[[ Reading passage, beginning ]]

It comes after Imperial College epidemiologist Neil Ferguson, who co-authored the report, was described as ‘totally unreliable’ by other experts.
The coding that produced the team’s original apocalyptic death figures was impossible to read, and therefore cast doubts on its strength, The Telegraph reported. It is also some 13 years old, it said.
When other scientists have tried to replicate the findings using the same model, they have repeatedly failed to do.
Ferguson’s model is understood to have single-handedly triggered a dramatic change in the British government’s handling of the outbreak, and the decision to move away from herd immunity to a lockdown.
But critics have today described the coding used by Imperial as ‘totally unreliable’.
John Carmack, an American developer who helped refine the code before the paper was published online, said some parts of the code looked like they were ‘machine translated from Fortran’, an ancient coding language used on mainframes in the 1950s.
After growing pressure, the Imperial team released their code, which simulates homes, offices, schools and people movement, and skeptics were quick to point out it was 13 years old.
Furthermore, when analyzing the validity of the staggering death estimates, scientists have claimed that it is almost impossible to reproduce the same results from the same data, using the same code as Imperial, The Telegraph reported.
University of Edinburgh researchers reportedly found bugs when running the model, getting different results when they used different machines, or even the same machines in some cases.
The team reported a ‘bug’ in the system which was fixed – but specialists in the field remain staggered at how inadequate it is.
Four experienced modelers previously noted the code is ‘deeply riddled with bugs’, has ‘huge blocks of code – bad practice’ and is ‘quite possibly the worst production code I have ever seen’.

[[ Reading passage, end ]]

**Complete the following:**
A - From the article on the Imperial College model, copy the passage between "The coding that" and "to a lockdown.", inclusive.
B - Answer these questions using the article on the Imperial College model:
(i) How old is the coding behind the team's original death figures said to be?
(ii) Researchers from which university reportedly found bugs when running the model?
(iii) According to John Carmack, some parts of the code looked like they were machine translated from which coding language?
The data below comes from a different source than the article on the Imperial College model.

[[ Data below, beginning ]]

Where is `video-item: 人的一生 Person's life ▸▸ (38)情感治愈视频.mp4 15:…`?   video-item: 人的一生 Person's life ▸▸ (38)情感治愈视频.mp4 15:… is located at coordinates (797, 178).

[[ Data below, end ]]

**Expected results:**
A -
The coding that produced the team’s original apocalyptic death figures was impossible to read, and therefore cast doubts on its strength, The Telegraph reported. It is also some 13 years old, it said.
When other scientists have tried to replicate the findings using the same model, they have repeatedly failed to do.
Ferguson’s model is understood to have single-handedly triggered a dramatic change in the British government’s handling of the outbreak, and the decision to move away from herd immunity to a lockdown.

B -
(i) Some 13 years old
(ii) The University of Edinburgh
(iii) Fortran